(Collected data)
►
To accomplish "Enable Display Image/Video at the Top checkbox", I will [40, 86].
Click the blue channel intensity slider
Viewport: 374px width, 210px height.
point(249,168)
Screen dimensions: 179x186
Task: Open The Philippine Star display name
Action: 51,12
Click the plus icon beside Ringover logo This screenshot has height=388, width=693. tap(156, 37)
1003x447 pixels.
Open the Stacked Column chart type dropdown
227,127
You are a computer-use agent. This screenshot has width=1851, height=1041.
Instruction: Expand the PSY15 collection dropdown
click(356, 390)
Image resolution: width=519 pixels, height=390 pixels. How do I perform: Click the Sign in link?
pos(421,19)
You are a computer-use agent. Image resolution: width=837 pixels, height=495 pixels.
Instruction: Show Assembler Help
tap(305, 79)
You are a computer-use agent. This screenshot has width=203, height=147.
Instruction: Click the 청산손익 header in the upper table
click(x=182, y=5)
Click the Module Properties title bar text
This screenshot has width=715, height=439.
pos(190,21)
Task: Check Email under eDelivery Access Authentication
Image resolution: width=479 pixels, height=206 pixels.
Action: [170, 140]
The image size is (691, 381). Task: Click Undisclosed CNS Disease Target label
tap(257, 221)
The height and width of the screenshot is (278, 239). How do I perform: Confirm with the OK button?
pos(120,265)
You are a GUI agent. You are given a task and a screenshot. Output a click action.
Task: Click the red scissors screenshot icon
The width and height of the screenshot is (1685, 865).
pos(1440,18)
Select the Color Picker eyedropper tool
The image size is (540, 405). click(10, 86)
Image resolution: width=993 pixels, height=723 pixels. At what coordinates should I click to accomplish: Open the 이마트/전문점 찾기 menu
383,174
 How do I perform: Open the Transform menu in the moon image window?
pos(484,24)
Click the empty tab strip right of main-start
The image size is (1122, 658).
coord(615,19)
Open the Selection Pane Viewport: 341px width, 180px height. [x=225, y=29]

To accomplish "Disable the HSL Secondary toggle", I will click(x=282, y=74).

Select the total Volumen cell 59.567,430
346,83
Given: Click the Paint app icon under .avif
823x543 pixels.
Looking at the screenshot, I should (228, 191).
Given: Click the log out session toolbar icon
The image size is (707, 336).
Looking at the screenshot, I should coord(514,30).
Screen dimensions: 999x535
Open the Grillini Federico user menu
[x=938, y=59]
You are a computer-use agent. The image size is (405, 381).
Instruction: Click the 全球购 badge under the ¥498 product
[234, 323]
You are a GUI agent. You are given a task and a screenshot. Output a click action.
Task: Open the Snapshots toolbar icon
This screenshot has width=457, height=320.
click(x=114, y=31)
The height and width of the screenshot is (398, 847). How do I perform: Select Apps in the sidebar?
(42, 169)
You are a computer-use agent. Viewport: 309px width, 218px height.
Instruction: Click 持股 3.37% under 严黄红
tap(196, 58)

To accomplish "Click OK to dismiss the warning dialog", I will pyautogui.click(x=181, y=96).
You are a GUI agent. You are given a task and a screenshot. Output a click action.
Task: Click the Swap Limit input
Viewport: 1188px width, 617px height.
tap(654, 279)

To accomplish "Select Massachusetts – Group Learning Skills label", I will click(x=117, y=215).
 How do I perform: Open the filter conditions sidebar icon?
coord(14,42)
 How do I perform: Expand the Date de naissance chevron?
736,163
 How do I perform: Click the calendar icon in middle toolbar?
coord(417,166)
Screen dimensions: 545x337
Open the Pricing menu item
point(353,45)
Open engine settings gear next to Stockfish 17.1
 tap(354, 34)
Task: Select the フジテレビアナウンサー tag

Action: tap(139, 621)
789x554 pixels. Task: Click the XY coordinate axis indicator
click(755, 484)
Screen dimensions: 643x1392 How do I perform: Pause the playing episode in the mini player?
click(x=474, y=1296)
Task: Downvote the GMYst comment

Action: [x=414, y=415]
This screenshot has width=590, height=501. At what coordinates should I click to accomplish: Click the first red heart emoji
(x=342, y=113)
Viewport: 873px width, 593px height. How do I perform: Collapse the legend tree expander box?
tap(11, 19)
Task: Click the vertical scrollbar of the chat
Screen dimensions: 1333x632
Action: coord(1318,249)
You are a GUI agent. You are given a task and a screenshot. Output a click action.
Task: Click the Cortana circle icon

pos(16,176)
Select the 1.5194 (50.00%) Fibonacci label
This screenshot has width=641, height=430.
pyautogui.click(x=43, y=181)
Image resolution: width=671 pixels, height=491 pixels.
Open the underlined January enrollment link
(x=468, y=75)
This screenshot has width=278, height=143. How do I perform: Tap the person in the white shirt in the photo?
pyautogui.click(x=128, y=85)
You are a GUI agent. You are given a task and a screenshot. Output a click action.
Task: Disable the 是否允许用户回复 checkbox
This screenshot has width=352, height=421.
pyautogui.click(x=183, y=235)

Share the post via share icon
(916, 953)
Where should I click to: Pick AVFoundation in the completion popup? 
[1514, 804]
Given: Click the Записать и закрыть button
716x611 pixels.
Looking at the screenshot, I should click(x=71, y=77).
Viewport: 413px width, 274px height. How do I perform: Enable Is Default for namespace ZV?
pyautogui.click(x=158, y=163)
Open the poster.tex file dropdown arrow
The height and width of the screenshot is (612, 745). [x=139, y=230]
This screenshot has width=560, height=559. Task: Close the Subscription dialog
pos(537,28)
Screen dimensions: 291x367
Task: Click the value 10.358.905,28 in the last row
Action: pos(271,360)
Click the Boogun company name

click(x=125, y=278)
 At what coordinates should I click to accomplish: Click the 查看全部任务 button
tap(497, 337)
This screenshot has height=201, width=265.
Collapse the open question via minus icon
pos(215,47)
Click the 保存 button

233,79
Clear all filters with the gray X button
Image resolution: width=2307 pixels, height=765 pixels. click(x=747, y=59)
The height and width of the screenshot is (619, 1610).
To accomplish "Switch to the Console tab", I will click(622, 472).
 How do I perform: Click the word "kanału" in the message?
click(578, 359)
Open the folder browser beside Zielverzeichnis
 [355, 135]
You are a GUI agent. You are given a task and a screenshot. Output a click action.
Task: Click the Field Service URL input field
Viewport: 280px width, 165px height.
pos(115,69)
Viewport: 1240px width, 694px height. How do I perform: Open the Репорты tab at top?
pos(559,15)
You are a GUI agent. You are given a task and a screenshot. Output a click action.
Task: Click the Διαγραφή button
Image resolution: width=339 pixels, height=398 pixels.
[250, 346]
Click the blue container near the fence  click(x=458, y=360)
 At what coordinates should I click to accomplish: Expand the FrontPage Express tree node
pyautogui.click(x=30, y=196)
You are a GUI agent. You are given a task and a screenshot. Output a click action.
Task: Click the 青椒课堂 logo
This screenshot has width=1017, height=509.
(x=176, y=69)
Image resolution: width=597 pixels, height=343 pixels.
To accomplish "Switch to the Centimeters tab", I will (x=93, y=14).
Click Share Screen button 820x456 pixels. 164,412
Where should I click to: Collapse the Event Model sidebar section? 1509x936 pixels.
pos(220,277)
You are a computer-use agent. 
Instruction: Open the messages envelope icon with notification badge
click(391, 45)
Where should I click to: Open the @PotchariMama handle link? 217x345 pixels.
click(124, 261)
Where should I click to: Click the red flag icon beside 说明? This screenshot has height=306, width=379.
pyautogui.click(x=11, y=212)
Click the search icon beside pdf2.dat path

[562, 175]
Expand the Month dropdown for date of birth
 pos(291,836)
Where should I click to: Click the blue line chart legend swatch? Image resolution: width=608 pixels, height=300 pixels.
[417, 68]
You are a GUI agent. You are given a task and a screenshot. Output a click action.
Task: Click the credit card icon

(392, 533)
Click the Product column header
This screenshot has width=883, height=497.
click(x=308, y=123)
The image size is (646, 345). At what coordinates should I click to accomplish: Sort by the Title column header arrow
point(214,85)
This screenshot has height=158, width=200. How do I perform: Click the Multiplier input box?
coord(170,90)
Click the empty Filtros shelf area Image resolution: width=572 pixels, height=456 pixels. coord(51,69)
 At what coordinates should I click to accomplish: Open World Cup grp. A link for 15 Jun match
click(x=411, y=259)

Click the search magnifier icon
◄
WHAT IS EXPECTED.
Every line of the entries above that includes "Disable" should be copied.

EXERCISE SOLUTION.
To accomplish "Disable the HSL Secondary toggle", I will click(x=282, y=74).
Task: Disable the 是否允许用户回复 checkbox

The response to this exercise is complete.